In a nutshell every 5 minutes when jobs are ran there is a load spike up to often 7/8 cores, or sometimes even above 8, which needs to be moved to a dedicated job runner eventually to avoid it impacting the rest of the site.

Event Timeline

Zippybonzo lowered the priority of this task from Urgent to Normal.

In a nutshell we either need to optimise how jobs are ran or switch to dedicated job runners

Zippybonzo raised the priority of this task from Normal to Unbreak Now!.Jan 27 2026, 8:32 PM

Given the recent outage caused by what I can only assume was fpm running out of resources, this is definitely a UBN issue now

I'm guessing that's why both SkyWiki and WikiOasis had loading issues a few days ago.

On a side note, it seems jobs handled by TimedMediaHandler don't blow up the servers. Strange I must say...

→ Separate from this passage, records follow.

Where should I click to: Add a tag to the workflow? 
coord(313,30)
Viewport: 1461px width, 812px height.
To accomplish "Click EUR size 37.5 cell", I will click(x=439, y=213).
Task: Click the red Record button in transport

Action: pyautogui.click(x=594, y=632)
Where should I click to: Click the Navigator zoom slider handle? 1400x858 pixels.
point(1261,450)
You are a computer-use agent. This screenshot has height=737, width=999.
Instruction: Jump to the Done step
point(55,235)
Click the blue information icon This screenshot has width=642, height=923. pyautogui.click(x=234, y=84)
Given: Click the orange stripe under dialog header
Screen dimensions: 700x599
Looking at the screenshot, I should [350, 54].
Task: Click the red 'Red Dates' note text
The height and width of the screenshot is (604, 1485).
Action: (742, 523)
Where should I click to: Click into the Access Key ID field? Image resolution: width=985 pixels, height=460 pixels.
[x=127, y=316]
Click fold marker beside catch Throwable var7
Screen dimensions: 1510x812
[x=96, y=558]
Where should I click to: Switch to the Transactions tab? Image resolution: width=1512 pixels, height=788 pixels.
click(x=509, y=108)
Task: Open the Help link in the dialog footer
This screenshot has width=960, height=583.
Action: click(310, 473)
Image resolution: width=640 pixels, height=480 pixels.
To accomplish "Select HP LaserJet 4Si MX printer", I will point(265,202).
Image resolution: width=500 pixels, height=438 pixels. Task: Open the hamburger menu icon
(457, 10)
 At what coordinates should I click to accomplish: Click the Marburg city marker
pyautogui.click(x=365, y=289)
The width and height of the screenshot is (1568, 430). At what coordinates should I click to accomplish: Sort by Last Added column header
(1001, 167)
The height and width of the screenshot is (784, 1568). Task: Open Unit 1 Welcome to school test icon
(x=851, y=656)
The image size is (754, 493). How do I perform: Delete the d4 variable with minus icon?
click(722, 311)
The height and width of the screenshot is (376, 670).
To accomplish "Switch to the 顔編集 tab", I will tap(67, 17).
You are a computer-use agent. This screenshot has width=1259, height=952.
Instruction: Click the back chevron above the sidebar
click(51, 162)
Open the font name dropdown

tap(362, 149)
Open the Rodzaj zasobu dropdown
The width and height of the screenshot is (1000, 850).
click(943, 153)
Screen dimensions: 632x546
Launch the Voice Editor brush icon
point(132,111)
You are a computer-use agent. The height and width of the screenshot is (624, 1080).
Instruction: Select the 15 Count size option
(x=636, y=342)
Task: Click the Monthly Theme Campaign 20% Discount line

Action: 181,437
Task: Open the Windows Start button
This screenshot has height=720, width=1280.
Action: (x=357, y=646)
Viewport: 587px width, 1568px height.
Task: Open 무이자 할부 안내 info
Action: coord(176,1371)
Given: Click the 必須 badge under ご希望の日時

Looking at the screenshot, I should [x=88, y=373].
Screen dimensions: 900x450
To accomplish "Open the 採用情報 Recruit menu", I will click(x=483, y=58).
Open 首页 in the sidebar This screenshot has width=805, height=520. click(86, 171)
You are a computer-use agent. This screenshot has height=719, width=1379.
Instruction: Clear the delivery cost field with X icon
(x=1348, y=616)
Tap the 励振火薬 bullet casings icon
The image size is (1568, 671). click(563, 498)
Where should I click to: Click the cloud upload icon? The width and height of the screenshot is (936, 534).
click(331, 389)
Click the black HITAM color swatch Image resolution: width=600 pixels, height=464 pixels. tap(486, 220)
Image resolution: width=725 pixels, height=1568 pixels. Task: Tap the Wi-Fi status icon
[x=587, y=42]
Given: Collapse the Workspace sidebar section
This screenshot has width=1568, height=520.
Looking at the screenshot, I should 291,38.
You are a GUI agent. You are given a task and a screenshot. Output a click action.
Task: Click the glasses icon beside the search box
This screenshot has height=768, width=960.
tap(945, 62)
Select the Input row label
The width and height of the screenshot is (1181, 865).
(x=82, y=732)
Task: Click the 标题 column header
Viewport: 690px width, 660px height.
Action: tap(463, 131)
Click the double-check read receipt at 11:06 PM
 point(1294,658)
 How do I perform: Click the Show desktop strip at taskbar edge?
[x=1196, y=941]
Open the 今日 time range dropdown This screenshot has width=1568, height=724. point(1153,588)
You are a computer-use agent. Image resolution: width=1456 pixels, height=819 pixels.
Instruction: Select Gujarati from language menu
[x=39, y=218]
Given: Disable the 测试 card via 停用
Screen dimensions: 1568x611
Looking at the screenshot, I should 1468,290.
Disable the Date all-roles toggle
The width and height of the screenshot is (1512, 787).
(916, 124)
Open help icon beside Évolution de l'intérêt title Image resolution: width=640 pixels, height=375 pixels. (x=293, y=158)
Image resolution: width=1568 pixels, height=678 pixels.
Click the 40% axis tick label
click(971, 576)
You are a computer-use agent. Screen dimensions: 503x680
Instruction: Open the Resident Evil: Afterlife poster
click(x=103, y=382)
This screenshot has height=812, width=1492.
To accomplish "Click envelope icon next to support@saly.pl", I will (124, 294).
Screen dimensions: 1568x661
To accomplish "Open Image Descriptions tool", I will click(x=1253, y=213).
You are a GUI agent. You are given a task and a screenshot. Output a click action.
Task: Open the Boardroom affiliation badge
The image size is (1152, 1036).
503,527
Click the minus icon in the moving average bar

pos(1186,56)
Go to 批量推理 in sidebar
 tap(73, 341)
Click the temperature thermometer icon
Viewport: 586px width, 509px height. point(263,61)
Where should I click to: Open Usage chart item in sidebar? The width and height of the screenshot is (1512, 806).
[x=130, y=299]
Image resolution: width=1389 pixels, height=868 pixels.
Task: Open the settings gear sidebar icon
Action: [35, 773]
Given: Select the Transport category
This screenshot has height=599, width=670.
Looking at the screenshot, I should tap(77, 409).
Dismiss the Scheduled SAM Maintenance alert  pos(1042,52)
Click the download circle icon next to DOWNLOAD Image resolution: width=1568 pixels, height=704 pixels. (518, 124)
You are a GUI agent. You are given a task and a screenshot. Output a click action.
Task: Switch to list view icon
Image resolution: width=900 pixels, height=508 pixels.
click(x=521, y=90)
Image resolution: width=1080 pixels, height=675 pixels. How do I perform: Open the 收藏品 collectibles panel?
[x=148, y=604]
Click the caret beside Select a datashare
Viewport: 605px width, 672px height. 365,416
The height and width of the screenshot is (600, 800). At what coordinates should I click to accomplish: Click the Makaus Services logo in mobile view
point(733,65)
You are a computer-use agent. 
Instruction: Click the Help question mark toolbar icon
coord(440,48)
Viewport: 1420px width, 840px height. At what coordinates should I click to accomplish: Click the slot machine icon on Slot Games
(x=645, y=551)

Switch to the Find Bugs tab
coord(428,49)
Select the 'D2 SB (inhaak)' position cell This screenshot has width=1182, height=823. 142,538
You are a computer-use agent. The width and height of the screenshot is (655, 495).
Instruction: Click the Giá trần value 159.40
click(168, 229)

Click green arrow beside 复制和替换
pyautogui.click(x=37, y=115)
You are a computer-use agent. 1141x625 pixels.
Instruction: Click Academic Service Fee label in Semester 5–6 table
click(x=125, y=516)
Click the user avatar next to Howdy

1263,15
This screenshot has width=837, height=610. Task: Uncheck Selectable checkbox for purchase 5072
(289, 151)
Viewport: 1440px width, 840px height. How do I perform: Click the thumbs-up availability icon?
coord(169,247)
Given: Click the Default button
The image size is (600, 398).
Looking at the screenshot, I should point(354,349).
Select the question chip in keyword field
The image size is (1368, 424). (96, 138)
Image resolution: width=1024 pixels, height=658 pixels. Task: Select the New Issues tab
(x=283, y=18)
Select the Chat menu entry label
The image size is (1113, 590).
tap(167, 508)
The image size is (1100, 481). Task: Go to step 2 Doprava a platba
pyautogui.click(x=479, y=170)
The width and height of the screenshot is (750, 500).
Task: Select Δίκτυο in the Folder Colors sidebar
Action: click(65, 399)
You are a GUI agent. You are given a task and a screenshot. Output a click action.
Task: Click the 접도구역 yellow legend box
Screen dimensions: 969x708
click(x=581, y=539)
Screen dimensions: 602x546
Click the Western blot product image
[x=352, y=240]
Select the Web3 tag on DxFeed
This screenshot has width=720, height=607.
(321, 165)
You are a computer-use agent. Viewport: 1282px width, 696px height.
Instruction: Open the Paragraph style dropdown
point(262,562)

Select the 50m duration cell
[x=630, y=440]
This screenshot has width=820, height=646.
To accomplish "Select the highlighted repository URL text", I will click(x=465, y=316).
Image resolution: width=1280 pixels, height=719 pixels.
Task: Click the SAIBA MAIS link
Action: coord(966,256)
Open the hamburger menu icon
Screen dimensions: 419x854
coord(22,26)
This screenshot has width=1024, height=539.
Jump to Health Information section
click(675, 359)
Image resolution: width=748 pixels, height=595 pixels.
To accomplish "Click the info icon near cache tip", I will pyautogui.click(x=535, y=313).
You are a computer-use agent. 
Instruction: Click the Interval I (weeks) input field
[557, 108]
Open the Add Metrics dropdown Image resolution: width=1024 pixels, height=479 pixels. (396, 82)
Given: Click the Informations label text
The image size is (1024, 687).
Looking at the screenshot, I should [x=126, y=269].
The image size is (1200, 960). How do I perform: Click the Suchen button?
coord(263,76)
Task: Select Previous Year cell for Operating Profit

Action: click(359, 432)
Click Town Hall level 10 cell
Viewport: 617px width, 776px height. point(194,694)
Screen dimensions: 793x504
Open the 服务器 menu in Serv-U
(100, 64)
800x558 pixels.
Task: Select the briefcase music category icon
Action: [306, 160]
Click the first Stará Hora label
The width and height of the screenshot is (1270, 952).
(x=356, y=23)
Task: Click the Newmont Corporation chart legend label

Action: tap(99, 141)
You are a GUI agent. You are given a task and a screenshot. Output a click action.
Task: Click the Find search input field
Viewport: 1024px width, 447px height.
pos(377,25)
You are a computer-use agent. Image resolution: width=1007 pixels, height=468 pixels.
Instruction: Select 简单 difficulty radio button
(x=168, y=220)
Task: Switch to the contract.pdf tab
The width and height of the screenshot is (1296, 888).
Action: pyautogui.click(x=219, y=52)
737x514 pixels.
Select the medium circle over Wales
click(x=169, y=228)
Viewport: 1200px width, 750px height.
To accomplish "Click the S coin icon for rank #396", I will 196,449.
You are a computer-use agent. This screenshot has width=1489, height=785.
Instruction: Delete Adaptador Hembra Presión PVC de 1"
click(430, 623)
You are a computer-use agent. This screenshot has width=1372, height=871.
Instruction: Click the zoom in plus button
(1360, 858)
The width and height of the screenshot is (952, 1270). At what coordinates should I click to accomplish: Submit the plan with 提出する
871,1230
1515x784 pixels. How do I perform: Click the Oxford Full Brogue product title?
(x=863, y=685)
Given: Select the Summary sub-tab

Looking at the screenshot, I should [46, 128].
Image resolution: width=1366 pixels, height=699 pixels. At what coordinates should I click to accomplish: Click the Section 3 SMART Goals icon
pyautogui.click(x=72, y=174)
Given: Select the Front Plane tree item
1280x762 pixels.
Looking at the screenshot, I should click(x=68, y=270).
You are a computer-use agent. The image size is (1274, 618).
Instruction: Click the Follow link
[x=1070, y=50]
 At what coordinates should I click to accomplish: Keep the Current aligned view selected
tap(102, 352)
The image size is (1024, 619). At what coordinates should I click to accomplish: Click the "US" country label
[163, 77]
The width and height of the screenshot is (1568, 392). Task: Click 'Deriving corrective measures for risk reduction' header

They do — transcoding is one of the most intensive operations

In T56#679, @Zippybonzo wrote:

They do — transcoding is one of the most intensive operations

I don't have any issues even hours or days after transcoding, and video works very finely. If anything, there could be other things in conjunction with TimedMediaHandler causing these blow ups. Sure, TMH is one of the most resource-intensive, but that alone hasn't caused any issues whatsoever. Other resource-intensive tasks alongside TMH might be the issue.

It's more a case of when the jobs do run they are very intensive; although now mwtask11 is online job running is less intensive, but the cross continent latency for mwtask11 does still slow it down.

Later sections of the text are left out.